Analyzing and predicting residential electricity consumption using smart meter data: A copula-based approach

Abstract

Accurate demand prediction is essential for smart grid applications, and its precision can be significantly improved by accounting for individual consumption patterns in smart meter data. As nations and corporations increasingly strive for environmental sustainability, integrating clustering methodologies with forecasting models enables the identification of consumption trends and enhances predictive accuracy. Unlike existing prediction methods focusing on point estimates, we propose a novel clustering-based D-Vine Copula Quantile Regression (DVQR) framework for smart meter demand forecasting, which can capture the distribution of consumption behaviors about external factors such as weather conditions and time of day.
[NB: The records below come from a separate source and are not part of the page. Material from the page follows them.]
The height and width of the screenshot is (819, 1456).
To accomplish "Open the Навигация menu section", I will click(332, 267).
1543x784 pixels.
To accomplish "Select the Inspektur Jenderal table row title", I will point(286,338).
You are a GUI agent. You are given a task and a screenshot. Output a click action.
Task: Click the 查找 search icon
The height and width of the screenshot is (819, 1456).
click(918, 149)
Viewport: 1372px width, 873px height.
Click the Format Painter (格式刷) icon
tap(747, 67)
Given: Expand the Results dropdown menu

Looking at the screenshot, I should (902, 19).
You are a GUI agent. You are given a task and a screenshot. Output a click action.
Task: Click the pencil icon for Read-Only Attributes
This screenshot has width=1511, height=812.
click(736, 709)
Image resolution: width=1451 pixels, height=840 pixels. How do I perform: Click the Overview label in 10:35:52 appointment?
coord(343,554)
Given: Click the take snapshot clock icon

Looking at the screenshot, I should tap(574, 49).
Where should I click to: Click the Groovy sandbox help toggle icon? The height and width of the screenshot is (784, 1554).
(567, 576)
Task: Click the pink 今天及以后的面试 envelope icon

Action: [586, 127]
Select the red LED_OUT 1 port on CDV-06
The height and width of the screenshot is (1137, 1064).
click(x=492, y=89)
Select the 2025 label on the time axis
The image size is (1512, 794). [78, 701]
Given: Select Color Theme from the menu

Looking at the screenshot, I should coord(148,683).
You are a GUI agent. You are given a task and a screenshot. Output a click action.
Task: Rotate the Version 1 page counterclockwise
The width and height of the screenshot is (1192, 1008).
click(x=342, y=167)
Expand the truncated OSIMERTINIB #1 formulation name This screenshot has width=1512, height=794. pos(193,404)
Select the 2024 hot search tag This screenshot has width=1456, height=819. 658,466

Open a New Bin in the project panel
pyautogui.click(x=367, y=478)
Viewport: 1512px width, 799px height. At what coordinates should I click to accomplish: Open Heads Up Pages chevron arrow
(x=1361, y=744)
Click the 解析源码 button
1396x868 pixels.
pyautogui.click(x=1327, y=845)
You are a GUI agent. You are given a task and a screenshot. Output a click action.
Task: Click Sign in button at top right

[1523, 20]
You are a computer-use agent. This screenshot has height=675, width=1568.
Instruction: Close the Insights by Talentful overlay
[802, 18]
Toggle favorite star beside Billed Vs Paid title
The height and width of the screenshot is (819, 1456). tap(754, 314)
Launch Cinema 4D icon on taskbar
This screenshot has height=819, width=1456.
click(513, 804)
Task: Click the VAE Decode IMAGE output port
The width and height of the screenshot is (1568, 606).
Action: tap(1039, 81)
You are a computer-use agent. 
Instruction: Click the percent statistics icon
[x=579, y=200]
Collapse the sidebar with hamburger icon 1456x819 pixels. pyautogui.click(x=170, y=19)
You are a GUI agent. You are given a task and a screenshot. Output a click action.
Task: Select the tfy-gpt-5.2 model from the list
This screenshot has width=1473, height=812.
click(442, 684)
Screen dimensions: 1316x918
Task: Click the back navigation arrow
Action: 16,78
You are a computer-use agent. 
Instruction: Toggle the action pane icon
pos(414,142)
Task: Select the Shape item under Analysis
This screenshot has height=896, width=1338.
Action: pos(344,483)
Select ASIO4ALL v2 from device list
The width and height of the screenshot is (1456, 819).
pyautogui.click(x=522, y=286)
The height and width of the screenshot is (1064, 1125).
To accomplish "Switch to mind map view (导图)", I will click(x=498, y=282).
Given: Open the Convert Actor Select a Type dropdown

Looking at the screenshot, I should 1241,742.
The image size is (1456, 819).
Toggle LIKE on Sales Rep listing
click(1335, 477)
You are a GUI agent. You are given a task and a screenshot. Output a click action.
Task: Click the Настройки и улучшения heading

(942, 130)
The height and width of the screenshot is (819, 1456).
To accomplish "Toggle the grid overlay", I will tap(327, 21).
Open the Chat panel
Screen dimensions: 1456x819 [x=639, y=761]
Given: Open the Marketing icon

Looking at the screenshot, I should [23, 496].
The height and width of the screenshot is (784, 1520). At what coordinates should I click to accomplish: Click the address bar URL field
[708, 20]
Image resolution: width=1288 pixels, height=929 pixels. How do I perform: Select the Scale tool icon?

The K-means are used to group the residential energy data into different groups. By integrating segmentation techniques with predictive models, DVQR leverages clustering to uncover complex and latent patterns in the data. Furthermore, DVQR extends beyond traditional forecasting by using quantile regression to capture variability, heteroscedasticity, and dependencies in consumption patterns, providing more comprehensive insights into the drivers of electricity demand. Our proposed approach is validated on the Melbourne household's dataset and compared with six models to demonstrate its superior performance. The results show that DVQR offers more accurate and flexible quantile predictions, especially when capturing consumption variability under different conditions.